Winlink itself uses point-to-point protocols that may be copied by a third party through methods provided by the authors of these protocols as well as from independent sources. Because the content of data is not obstructed on the amateur spectrum, those government agencies who do use Winlink for Continuity of Government and public safety emergency communications requested (or in some cases, mandated) that they be allowed to encrypt their messages.

On non-amateur radio frequencies worldwide, Winlink provides for encryption via AES-256 for its most used protocols, Pactor and VARA. Such transmission encryption, once set up properly, is seamless to the end-user and requires no additional effort, but is left up to the individual operator or government agency to setup.

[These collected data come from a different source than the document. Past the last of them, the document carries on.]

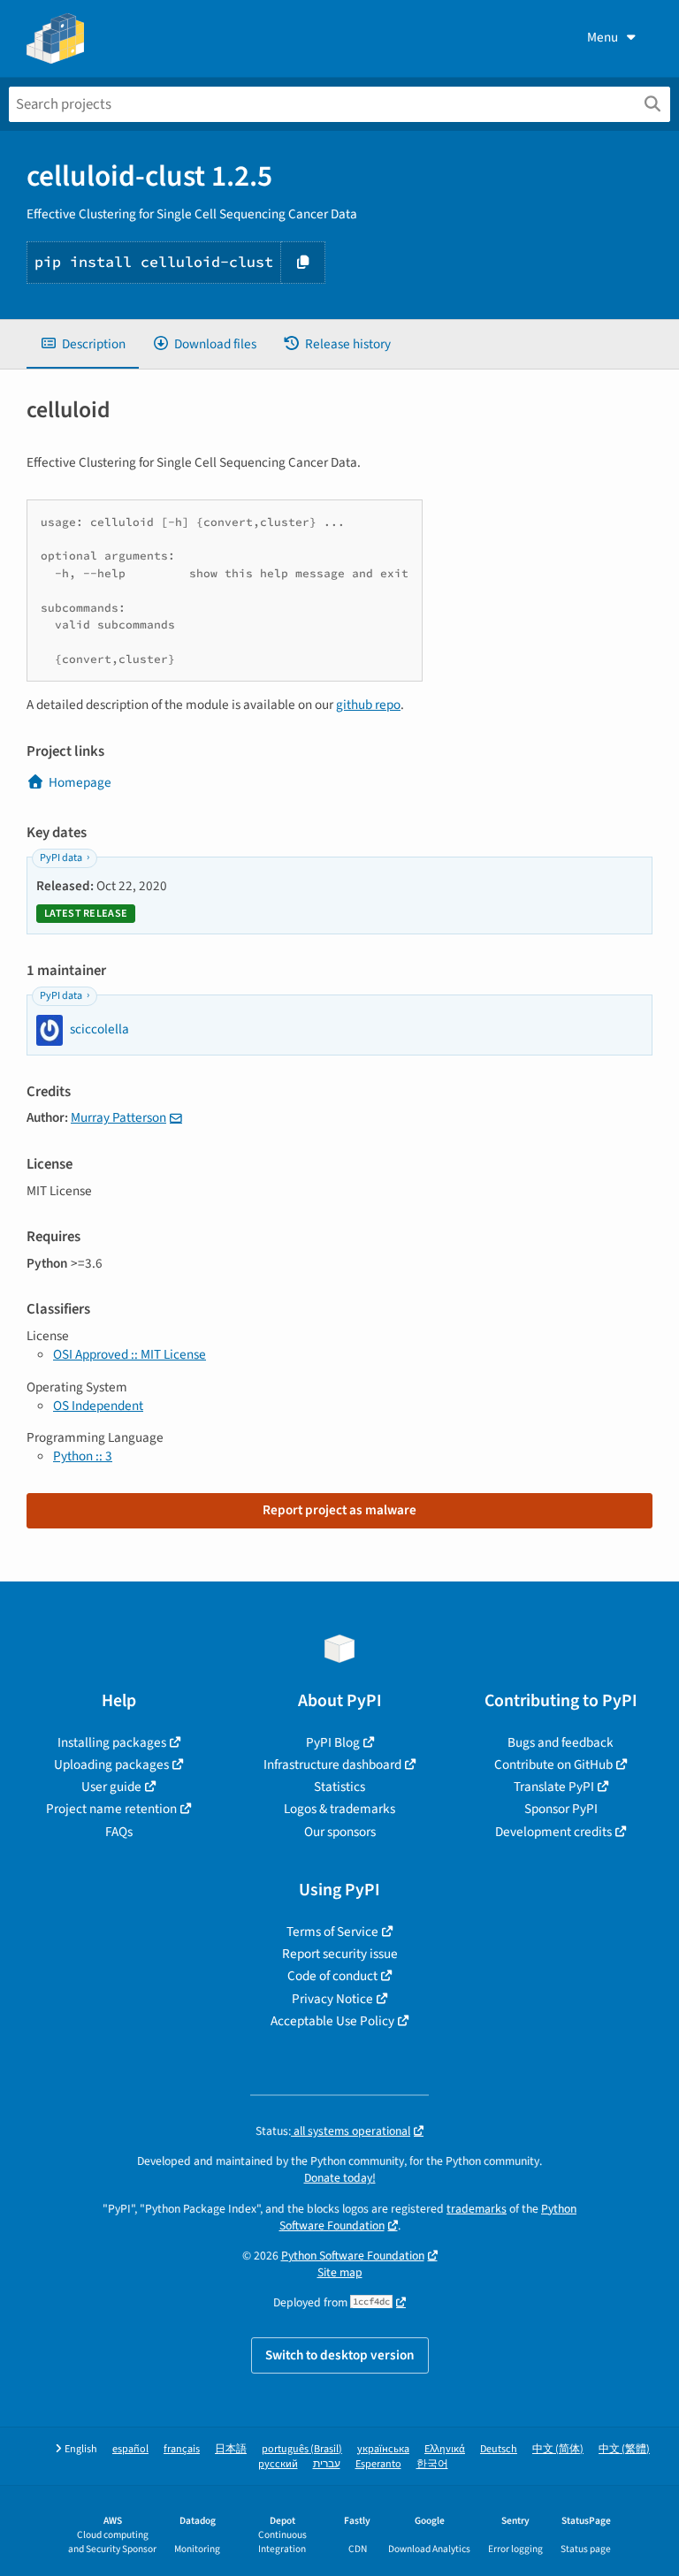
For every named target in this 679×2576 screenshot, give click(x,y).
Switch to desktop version (340, 2355)
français (182, 2449)
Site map (339, 2272)
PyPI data (61, 857)
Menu (602, 37)
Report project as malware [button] (339, 1510)
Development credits (553, 1831)
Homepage (80, 782)
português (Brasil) (302, 2449)
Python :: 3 (82, 1456)
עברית (326, 2464)
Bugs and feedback (560, 1742)
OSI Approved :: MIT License (129, 1354)
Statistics (339, 1786)
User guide (111, 1786)
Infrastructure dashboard (332, 1764)
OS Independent (98, 1405)
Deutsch (498, 2449)
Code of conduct (332, 1975)
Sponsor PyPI (561, 1808)
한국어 (432, 2464)
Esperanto (378, 2464)
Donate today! (340, 2177)
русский (278, 2464)
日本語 (231, 2449)
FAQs (119, 1831)
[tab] (83, 344)
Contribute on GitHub (553, 1764)
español (130, 2449)
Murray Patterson (118, 1117)
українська (383, 2449)
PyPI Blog (333, 1742)
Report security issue (340, 1953)
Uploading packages (111, 1764)
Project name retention (111, 1808)
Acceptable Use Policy (332, 2021)
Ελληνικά (444, 2449)
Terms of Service (332, 1931)
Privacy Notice (332, 1998)
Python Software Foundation (352, 2255)
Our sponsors (340, 1831)
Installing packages (111, 1742)
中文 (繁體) (624, 2449)
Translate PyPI (554, 1786)
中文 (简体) (558, 2449)
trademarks (476, 2208)
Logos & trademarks (339, 1808)
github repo (368, 704)
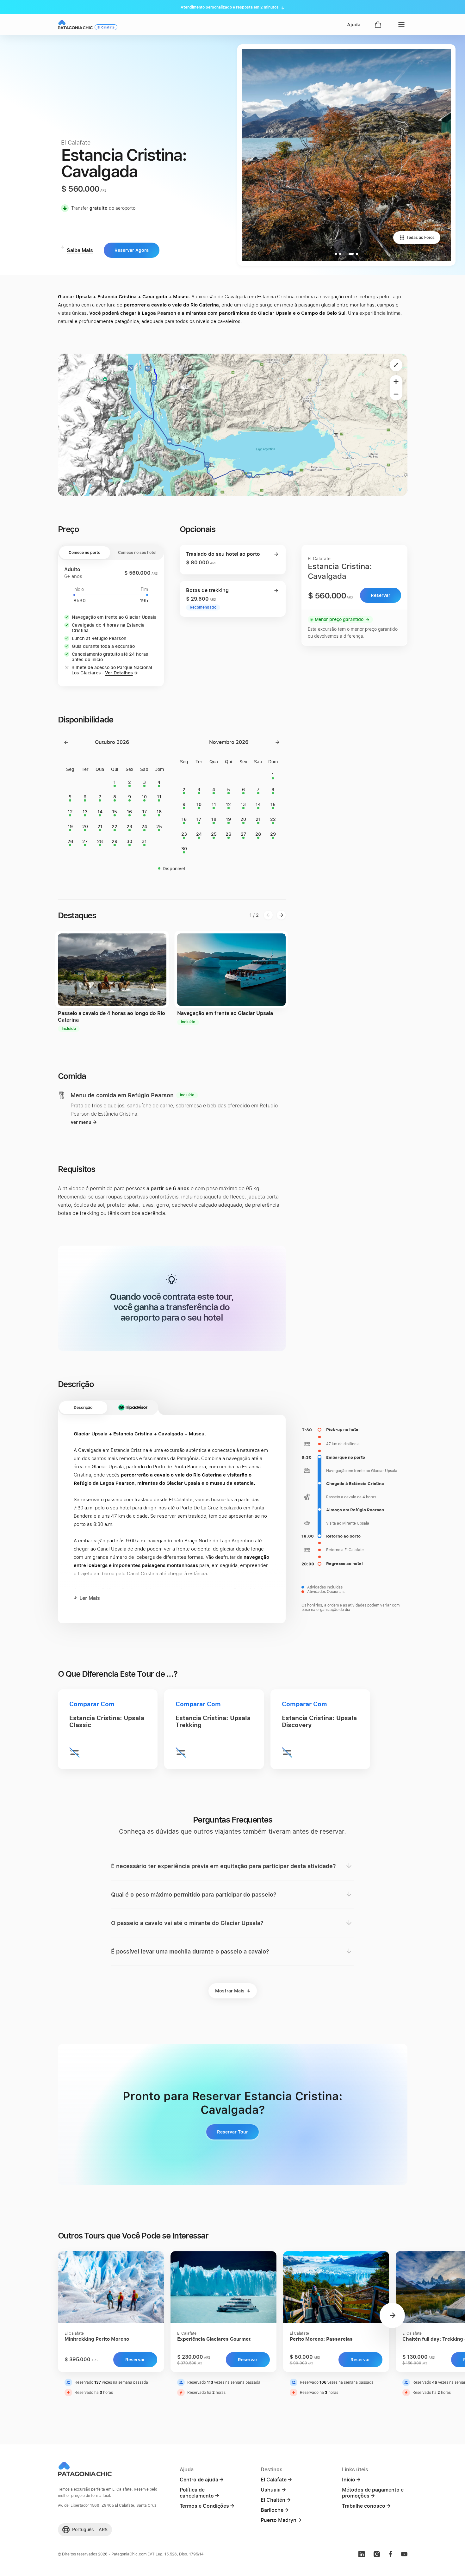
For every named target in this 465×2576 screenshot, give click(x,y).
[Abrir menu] (399, 24)
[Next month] (277, 742)
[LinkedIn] (361, 2554)
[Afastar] (396, 394)
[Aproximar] (396, 381)
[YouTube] (404, 2554)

In addition to "readers" being made available for protocols used by the Winlink system, in the US, all messages passing through licensed US amateur radio stations by radio are freely accessible by other licensed amateurs via the WinLink Open Message Viewer on the Winlink WebSite. Amateurs concerned about encryption are encouraged to help the US amateur radio community police itself by search and viewing such messages, and reporting messages if they spot a violation.

=== Deletion of the Symbol Rate Rule RM-11708 ===

This change was requested in 2013 by ARRL, and the FCC released notice of proposed rulemaking in 2016. In November 2023, the FCC finally removed the symbol rate limit of 300 baud in favor of an occupied bandwidth limit of 2.8 kHz (WT Docket No. 16-239). In the Report and Order, the FCC stated, "The amateur radio community can and does play a vital role in emergency response communications, but is often unnecessarily hindered by the baud rate limitations in the rules."

Supporting this change were a host of federal, state and local emergency management agencies, who continually wrote ex parte comments to the FCC regarding their concerns with the impact such a limitation had on emergency email communications via Winlink. In addition, American Radio Relay League (ARRL) continued to push its efforts toward this change through Congressional pathways.